Monday, February 10, 2014
Thoughtful Stillness
It's a strange thing, the worry one feels over a loved one... Someone they're bound to, a soul they're responsible for day in and day out... I now understand the deep worry my Dad would have for me when I was away for a few days at a time.
How strange it is to now be in his role; the guardian who cannot rest easy at the thought of their ward being so far away.

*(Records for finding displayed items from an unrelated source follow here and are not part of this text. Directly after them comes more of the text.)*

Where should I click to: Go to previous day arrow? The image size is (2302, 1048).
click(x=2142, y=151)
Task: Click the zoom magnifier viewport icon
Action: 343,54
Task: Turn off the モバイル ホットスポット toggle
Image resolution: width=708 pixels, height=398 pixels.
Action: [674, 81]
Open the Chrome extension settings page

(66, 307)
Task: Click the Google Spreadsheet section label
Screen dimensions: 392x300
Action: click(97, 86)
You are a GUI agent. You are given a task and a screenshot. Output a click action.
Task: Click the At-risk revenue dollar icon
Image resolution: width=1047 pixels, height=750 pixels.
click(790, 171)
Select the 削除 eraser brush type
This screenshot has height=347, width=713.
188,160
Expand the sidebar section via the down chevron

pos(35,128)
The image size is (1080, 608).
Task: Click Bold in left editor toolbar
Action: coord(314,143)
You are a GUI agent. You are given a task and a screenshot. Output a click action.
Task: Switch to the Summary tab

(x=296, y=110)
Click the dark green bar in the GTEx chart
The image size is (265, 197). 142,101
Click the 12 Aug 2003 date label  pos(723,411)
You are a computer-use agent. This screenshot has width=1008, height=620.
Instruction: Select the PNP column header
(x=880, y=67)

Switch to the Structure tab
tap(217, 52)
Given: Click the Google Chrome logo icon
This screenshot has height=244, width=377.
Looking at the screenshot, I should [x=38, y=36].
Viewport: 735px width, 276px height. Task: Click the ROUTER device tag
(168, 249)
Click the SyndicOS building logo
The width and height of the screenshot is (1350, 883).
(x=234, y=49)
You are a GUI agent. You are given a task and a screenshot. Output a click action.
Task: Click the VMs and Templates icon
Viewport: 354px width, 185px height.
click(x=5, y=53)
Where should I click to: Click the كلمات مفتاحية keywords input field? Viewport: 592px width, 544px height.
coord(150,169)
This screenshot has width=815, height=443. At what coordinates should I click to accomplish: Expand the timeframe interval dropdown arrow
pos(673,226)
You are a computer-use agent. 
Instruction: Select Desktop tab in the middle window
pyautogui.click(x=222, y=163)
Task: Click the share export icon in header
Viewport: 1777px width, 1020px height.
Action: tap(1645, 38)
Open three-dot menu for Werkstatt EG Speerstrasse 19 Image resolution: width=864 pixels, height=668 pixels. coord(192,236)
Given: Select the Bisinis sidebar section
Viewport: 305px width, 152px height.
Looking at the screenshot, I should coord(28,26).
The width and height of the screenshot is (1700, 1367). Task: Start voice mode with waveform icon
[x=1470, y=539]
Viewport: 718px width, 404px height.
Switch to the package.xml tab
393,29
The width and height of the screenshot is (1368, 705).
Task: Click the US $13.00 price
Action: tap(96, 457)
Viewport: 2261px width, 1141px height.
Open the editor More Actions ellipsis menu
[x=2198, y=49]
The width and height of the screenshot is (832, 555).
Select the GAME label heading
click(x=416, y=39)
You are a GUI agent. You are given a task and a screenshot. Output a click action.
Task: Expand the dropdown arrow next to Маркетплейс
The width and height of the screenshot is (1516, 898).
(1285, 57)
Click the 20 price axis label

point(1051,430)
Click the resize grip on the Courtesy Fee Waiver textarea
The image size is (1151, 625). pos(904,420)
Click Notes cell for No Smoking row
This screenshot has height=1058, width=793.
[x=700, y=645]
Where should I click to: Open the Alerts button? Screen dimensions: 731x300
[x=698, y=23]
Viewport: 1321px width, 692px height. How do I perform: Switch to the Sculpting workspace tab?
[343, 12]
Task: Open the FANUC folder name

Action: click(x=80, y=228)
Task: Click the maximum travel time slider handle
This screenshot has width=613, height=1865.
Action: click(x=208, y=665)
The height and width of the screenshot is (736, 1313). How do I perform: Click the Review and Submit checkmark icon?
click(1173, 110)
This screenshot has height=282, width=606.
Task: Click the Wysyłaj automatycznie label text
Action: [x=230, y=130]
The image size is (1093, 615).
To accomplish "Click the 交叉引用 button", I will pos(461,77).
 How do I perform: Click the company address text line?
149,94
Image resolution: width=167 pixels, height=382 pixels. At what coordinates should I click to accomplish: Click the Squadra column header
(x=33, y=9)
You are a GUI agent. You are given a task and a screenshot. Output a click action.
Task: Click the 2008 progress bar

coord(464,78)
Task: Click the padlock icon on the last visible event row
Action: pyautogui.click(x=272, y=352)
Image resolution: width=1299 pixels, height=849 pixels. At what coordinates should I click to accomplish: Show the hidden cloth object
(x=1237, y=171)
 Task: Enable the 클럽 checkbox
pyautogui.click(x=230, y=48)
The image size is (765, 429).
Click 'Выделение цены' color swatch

Dad's in the Hospital again.
Got him admitted last night after getting him to his podiatry appointment in the morning. His level of confusion was at an all time high and I decided after he Finally got his toe nails taken care of after a Year of not being able to, that I would just take us right over to the ER to have him checked in. I knew they would eventually admit him. I only did this because I was told by not only his doctor, but by his social worker and a few others connected to his needs through the VA Loma Linda that if he started becoming that confused again that I need to take him straight away.
So I did.
There's guilt inside me...knowing that he's scared and anxious and just wants to come home...meanwhile I'm here with some time to myself; to shower, to drive to the store, to sit in my room and catch up on shows I've recorded. I feel torn. I feel that even though it's a true blessing to have this time to myself, that I should be at the hospital with him.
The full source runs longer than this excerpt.